- Born: 罗智泉 November, 1963 Nanchang, Jiangxi, China
- Citizenship: Canada
- Education: MIT; Peking University;
- Scientific career
- Fields: Mathematical optimization Signal processing
- Institutions: The Chinese University of Hong Kong, Shenzhen; University of Minnesota; McMaster University;
- Thesis: Communication complexity of some problems in distributed computation (1989)
- Doctoral advisor: John N. Tsitsiklis

= Zhi-Quan Tom Luo =

Zhi-Quan (Tom) Luo (simplified Chinese: 罗智泉; traditional Chinese: 羅智泉; pinyin: Luó Zhìquán; born November 1963) is a Canadian computational and mathematical scientist.

Luo currently serves as the Vice President (Academic) of The Chinese University of Hong Kong, Shenzhen, Director of Shenzhen Research Institute of Big Data and Director of CUHK(SZ)-Tencent AI Lab Joint Laboratory on Machine Intelligence.

== Education ==
Luo was born in November 1963 in Nanchang, China. He received a B.Sc. in Applied Mathematics from Peking University in 1984. He was selected for graduate study in the United States through a joint program of the American Mathematical Society-Society for Industrial and Applied Mathematics (AMS-SIAM) committee and the Chinese Ministry of Education (S.S. Chern Program). After one year at the Nankai Institute of Mathematics, he transferred to MIT, where he obtained a Ph.D. in Operations Research in 1989 under the supervision of John Tsitsiklis.

== Career ==
From 1989 to 2003, Luo immigrated to Canada and was a faculty member in the Department of Electrical and Computer Engineering at McMaster University, Canada, where he later became department head and held a Canada Research Chair (Tier I) in Information Processing.

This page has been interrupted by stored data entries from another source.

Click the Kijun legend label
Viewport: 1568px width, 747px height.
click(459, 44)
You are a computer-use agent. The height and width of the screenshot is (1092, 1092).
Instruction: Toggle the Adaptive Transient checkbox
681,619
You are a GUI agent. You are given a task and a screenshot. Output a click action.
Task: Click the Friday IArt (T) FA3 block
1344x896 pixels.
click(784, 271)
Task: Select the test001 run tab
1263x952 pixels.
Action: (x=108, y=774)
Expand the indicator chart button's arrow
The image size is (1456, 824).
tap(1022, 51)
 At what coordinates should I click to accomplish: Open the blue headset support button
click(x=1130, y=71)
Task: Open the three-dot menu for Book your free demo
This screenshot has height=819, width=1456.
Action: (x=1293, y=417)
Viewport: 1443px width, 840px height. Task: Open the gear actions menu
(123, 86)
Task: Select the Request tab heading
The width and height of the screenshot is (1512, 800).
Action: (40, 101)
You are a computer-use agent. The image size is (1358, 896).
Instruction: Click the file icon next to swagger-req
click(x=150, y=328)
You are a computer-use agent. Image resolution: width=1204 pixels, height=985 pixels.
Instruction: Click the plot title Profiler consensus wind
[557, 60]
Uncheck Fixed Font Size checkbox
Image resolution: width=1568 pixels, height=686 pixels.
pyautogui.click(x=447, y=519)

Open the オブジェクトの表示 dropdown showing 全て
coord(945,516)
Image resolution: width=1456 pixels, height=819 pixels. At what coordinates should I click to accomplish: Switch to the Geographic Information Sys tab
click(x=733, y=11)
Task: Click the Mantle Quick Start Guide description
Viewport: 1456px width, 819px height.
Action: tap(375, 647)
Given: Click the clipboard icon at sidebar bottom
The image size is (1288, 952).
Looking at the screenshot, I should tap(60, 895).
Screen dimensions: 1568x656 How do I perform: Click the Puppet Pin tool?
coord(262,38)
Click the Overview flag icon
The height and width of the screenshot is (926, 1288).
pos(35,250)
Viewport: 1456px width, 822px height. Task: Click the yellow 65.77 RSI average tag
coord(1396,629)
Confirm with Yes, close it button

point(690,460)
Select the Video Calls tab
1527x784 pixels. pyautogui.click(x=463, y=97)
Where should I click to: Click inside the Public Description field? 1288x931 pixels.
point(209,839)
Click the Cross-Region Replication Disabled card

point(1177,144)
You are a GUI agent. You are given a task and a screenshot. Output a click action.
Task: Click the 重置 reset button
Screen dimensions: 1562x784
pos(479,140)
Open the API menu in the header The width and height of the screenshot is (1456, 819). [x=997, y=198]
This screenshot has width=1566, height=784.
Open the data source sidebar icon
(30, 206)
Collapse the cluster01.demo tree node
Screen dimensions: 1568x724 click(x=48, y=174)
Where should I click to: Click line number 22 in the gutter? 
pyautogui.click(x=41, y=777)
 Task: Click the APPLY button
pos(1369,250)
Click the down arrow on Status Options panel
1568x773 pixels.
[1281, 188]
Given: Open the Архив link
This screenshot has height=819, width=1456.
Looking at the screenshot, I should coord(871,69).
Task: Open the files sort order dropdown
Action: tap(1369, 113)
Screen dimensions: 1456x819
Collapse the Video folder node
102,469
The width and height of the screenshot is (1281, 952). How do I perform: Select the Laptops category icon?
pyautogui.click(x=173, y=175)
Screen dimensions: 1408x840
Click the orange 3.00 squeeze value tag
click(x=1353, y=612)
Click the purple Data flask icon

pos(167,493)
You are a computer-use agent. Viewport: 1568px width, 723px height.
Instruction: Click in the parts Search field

From 2003 to 2014, he was a professor in the Department of Electrical and Computer Engineering at the University of Minnesota, holding the ADC Chair in Digital Technology.

He currently serves as Vice President (Academic) of The Chinese University of Hong Kong, Shenzhen, as well as Director of the Shenzhen Research Institute of Big Data and Director of the CUHK(SZ)-Tencent AI Lab Joint Laboratory on Machine Intelligence.

== Research ==
Luo's research focuses on mathematical optimization and its applications in signal processing and wireless communications.

== Recognition ==

- Foreign Member of the Chinese Academy of Engineering (CAE) (2021)
- Farkas Prize from the INFORMS Optimization Society (2010)
- Paul Y. Tseng Memorial Lectureship in Continuous Optimization (2018)
- Three Best Paper Awards from the IEEE Signal Processing Society (2004, 2009, 2011)
- Best Paper Award from EURASIP (2011)
- Fellow of the IEEE
- Fellow of SIAM
- Member of the Royal Society of Canada (2014)
- Leading Talent Program of Guangdong Province (2016)

== Editorial and service roles ==
Luo has served as Chair of the IEEE Signal Processing Society Technical Committee on Signal Processing for Communications (SPCOM). He was Editor-in-Chief of IEEE Transactions on Signal Processing (2012–2014) and has been an associate editor for journals including Mathematics of Operations Research, Management Science, and Mathematical Programming.